Esa auténtica Torre de Babel aunada a la simbiosis entre medios y políticos en los medios convencionales ha dado al traste con los procesos de comunicación política y ampliado de manera cada vez más evidente la separación entre gobernantes y gobernados. Mientras que los políticos y los periodistas se utilizan mutuamente y usan las nuevas tecnologías a su conveniencia, la ciudadanía, al margen de esos arreglos, se encuentra sujeta a los vaivenes de esa relación y a recibir información parcial, deformada y trivial.
Lo más grave es que con ese marco de referencia –y con el bajísimo nivel cultural y educativo que desgraciadamente nos caracteriza- la ciudadanía concurre a las elecciones, a un referéndum o plebiscito sobre asuntos de interés general, es consultada en los sondeos de opinión, o se le invita a utilizar los mecanismos legales de acceso a la información pública. Los resultados de todas estas formas de participación ciudadana son fácilmente predecibles y legitiman decisiones estatales que con base en la manipulación perpetúan el estado de cosas. Nada más desalentador y alejado del ideal democrático
Donde no hay libertad de expresión ni derecho a la información no hay democracia. Donde el debate público es muy pobre o inexistente la democracia no puede consolidarse.

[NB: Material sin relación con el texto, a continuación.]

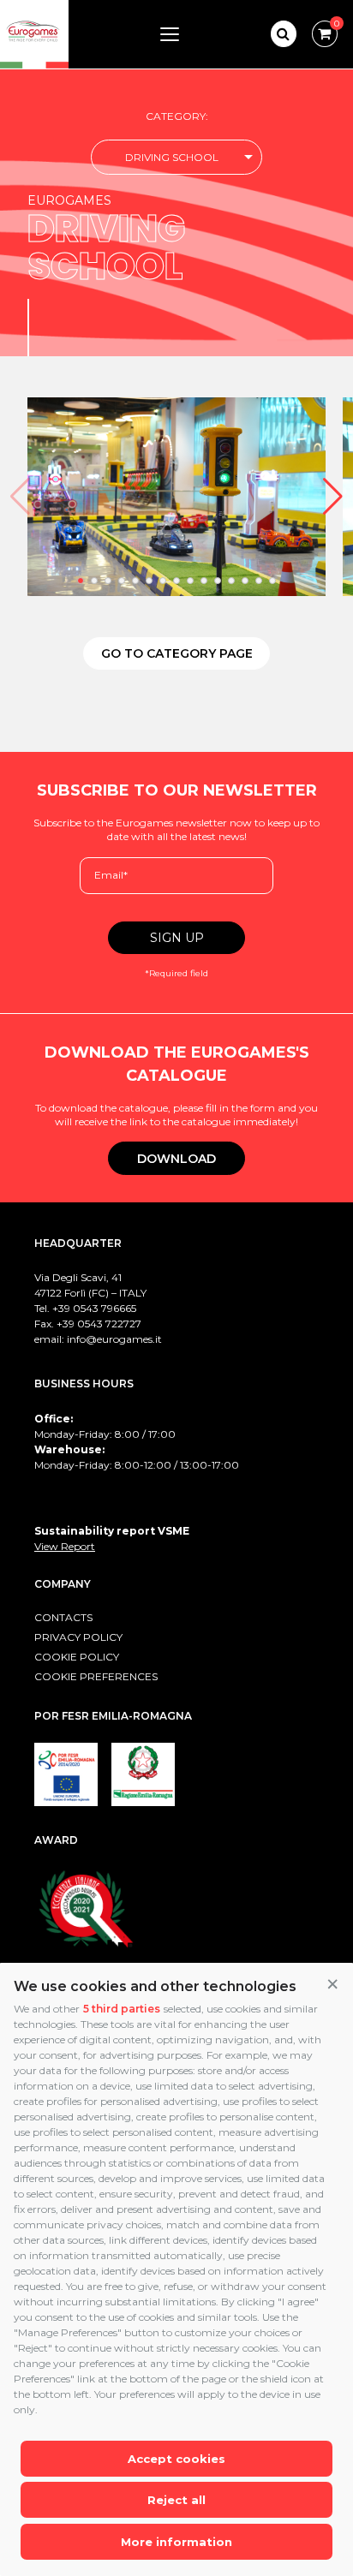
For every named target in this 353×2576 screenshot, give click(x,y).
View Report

Una sociedad democrática es necesariamente, una comunidad informada. Ese es un asunto nodal en la agenda pública, el que precisa de la responsabilidad y compromiso de los propios medios, del poder público y del ciudadano que utiliza las plataformas digitales para informar e informarse.
Un poder más y mejor vigilado, un ciudadano atento y al día, que racionalice el cúmulo de información que recibe, deben ser y son ayudas potentísimas para la democratización de la sociedad y de su instrumento, el Estado.
No puede haber una genuina deliberación de los temas que nos atañen como sociedad sin una ciudadanía demandante, crítica e informada.